Goal of the exercise: Nothing is needed except the lines below that run from the one with "Instruction: Expand the Project" through the one with "Given: Click the green 6.64 price axis label", repeated exactly.

Provided information:
########
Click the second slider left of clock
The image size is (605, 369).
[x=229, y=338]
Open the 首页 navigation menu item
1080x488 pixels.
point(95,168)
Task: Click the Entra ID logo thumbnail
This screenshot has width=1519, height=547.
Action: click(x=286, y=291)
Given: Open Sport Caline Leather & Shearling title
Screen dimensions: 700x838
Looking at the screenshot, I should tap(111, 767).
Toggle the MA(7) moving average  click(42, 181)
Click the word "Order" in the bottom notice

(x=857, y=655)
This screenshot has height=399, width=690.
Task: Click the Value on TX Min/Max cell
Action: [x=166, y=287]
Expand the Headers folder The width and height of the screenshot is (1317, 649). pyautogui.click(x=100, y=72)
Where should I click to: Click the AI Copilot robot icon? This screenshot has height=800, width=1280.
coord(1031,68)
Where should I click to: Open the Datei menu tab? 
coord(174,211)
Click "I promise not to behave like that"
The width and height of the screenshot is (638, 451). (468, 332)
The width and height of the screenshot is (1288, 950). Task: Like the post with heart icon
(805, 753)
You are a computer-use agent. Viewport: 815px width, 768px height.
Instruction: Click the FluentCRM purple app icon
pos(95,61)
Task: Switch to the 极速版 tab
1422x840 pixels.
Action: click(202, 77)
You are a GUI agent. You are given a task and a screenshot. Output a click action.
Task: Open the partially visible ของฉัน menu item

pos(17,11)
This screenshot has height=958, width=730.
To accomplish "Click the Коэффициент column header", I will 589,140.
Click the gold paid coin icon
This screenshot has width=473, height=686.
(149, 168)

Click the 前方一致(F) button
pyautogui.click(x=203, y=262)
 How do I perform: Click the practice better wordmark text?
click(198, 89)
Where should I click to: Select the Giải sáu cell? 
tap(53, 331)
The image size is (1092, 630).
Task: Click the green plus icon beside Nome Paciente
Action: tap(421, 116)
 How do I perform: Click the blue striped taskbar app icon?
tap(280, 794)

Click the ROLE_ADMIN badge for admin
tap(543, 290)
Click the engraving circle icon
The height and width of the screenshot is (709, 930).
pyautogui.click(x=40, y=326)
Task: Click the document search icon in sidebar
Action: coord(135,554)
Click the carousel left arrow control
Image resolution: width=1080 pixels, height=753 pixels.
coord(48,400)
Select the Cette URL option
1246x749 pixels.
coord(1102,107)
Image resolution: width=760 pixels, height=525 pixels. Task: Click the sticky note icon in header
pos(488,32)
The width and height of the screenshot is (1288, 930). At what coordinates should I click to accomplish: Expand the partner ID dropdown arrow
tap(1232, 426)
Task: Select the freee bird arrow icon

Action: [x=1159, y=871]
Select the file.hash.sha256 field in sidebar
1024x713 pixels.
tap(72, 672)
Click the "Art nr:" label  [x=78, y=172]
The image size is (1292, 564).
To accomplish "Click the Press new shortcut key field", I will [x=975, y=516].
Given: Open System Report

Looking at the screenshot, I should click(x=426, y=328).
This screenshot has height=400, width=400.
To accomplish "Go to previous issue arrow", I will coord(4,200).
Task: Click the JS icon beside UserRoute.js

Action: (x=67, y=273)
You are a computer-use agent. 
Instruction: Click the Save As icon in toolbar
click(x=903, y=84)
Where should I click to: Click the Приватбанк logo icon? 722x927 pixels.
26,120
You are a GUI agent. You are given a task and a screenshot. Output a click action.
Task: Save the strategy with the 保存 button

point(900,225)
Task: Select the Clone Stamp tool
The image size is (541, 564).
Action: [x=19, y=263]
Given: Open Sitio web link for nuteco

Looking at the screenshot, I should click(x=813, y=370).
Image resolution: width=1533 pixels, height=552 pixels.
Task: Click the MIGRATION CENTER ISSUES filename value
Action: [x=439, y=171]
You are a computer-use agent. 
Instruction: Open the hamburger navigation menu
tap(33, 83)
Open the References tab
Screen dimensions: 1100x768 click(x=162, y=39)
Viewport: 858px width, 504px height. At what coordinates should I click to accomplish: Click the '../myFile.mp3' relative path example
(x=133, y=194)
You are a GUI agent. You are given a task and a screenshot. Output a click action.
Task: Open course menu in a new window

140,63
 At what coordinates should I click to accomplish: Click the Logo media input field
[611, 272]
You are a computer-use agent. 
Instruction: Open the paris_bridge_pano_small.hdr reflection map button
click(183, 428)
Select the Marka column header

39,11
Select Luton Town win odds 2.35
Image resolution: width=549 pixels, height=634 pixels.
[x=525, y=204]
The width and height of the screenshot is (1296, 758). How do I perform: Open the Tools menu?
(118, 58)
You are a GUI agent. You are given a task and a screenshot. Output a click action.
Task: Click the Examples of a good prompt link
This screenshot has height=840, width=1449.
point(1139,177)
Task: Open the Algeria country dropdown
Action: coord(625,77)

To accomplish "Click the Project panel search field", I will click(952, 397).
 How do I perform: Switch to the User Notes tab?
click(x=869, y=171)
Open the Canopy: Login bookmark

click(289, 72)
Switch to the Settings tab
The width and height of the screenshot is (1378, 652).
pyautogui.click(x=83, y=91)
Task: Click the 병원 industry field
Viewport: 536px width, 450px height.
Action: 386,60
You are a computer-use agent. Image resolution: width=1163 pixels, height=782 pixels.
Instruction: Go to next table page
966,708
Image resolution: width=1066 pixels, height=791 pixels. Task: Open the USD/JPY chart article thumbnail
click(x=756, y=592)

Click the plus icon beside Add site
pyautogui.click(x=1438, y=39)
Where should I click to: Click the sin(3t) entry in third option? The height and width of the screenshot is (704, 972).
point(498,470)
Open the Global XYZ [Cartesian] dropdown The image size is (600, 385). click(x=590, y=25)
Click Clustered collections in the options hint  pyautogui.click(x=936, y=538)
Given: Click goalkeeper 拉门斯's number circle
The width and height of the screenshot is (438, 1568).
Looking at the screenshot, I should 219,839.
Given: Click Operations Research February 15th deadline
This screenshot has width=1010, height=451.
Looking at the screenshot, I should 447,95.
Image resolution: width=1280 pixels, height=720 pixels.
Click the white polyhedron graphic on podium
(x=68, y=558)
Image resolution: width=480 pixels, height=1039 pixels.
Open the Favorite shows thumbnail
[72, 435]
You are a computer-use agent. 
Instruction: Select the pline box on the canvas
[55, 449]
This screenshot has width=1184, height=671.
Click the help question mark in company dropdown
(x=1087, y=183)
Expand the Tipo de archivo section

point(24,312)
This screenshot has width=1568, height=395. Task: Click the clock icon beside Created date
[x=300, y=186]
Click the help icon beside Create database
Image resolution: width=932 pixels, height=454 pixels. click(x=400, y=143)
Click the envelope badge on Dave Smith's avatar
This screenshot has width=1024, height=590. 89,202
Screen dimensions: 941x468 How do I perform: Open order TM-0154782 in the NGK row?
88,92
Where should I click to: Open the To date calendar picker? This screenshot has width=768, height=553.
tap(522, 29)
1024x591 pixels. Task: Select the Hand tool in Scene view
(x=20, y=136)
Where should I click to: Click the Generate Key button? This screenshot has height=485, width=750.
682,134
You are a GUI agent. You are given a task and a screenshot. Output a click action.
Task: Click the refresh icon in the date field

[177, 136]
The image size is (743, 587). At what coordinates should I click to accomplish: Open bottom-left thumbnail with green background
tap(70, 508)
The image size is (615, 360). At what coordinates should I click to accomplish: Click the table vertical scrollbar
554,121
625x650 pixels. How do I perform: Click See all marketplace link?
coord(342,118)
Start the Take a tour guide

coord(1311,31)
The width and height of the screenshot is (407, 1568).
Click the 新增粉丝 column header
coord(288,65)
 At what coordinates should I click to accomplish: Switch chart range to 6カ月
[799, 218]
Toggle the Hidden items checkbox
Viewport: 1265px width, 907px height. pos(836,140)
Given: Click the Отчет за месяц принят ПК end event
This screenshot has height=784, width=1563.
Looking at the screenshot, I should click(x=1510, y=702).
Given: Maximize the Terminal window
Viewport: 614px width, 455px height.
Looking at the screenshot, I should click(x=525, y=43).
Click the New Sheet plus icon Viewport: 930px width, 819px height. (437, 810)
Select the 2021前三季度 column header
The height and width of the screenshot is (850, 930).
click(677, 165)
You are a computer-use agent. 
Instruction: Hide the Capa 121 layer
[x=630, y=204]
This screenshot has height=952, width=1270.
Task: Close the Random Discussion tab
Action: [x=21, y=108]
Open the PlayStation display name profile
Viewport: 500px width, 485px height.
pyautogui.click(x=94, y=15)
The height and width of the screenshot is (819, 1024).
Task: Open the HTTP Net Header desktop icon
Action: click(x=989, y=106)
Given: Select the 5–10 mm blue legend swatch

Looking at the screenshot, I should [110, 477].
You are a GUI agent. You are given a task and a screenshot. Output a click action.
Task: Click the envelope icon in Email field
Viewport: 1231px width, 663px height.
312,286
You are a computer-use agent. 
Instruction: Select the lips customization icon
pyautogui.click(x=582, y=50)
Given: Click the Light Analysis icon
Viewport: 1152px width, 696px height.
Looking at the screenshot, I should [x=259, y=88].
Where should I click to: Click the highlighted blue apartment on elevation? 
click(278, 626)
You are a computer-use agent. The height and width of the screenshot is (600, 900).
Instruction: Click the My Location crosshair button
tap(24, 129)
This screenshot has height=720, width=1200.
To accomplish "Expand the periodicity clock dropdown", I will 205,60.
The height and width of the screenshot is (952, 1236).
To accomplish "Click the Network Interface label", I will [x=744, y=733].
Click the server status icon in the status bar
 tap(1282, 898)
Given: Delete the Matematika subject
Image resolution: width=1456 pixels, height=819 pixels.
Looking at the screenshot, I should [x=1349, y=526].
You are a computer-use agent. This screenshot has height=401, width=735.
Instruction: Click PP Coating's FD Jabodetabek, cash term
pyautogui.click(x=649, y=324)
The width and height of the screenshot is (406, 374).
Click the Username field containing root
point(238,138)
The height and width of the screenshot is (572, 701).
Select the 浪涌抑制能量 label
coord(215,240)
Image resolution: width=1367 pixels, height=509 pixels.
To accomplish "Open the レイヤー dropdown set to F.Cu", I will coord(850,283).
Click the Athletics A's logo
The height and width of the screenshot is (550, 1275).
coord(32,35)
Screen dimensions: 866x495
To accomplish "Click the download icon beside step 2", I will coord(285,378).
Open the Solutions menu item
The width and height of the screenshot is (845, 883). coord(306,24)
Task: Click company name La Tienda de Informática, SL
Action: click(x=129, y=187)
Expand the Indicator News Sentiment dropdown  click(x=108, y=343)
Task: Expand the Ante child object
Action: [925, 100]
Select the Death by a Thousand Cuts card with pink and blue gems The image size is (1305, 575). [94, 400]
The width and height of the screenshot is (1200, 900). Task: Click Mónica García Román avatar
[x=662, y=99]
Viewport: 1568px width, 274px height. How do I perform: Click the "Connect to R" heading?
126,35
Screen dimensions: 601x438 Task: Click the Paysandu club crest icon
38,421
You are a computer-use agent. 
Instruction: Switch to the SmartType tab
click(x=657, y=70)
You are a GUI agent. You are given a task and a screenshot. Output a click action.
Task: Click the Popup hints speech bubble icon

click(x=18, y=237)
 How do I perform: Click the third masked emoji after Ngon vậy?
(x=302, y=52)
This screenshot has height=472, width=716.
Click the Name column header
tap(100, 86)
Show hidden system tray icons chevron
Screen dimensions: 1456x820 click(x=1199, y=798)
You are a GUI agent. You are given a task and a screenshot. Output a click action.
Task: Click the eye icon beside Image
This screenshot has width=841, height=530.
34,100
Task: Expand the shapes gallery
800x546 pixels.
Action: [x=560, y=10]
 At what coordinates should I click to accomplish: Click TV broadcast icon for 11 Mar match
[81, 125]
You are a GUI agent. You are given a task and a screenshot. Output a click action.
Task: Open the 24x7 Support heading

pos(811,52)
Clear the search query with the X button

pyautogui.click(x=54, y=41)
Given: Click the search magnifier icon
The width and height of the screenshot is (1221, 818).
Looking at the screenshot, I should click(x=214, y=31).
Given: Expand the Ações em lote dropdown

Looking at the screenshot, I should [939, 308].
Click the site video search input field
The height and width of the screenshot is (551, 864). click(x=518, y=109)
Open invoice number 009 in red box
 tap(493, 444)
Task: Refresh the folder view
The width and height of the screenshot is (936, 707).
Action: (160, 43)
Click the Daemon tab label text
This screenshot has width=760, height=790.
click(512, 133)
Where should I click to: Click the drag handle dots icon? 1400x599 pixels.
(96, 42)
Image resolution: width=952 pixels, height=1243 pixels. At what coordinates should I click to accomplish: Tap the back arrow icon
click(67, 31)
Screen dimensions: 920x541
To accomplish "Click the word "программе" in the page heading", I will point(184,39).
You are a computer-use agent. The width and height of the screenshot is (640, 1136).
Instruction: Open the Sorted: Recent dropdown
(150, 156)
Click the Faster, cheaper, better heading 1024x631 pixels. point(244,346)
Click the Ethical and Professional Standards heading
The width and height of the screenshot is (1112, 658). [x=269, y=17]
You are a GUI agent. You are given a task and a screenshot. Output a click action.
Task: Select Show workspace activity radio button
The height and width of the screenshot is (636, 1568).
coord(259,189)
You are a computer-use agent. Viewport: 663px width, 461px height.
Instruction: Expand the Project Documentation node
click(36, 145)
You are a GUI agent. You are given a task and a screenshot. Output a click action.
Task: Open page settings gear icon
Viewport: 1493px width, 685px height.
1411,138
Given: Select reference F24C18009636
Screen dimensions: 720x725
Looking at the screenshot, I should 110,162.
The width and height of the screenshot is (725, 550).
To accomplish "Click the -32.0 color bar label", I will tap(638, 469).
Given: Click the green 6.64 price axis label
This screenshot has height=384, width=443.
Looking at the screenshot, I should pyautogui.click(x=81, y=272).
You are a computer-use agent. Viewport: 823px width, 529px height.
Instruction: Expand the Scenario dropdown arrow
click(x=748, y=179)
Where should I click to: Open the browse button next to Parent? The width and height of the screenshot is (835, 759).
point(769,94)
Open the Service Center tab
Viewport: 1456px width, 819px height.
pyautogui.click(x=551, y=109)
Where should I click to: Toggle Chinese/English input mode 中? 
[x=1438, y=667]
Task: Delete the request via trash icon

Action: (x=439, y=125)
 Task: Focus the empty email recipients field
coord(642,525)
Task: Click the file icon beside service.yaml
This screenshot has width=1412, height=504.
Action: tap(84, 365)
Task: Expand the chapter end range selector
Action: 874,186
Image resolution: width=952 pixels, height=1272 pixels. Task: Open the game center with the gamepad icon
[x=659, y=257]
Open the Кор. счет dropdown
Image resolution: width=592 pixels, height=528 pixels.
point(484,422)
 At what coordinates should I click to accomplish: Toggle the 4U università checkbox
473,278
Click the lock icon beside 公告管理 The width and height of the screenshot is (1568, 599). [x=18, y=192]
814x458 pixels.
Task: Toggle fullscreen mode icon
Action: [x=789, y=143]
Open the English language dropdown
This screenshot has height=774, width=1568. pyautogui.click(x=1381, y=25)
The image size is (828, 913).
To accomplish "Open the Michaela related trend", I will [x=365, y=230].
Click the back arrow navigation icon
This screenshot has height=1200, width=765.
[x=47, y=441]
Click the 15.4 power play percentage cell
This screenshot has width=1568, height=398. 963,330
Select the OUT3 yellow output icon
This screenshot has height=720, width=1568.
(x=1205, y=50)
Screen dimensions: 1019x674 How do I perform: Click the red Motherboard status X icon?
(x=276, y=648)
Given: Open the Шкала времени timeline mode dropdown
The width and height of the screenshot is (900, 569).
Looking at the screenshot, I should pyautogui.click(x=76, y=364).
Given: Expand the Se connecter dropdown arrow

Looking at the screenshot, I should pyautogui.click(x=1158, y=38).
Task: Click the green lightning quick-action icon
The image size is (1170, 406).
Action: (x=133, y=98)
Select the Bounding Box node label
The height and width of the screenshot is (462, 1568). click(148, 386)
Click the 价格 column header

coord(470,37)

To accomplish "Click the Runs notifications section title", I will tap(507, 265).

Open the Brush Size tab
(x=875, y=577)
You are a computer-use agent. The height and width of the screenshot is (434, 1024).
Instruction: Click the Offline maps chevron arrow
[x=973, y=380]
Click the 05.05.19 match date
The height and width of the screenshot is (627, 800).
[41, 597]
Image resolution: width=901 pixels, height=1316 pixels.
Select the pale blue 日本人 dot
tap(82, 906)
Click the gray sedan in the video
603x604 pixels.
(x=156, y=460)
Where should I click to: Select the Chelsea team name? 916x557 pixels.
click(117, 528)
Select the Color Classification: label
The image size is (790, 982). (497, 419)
########
Exercise result:
Instruction: Expand the Project Documentation node
click(36, 145)
You are a GUI agent. You are given a task and a screenshot. Output a click action.
Task: Open page settings gear icon
Viewport: 1493px width, 685px height.
1411,138
Given: Select reference F24C18009636
Screen dimensions: 720x725
Looking at the screenshot, I should 110,162.
The width and height of the screenshot is (725, 550).
To accomplish "Click the -32.0 color bar label", I will tap(638, 469).
Given: Click the green 6.64 price axis label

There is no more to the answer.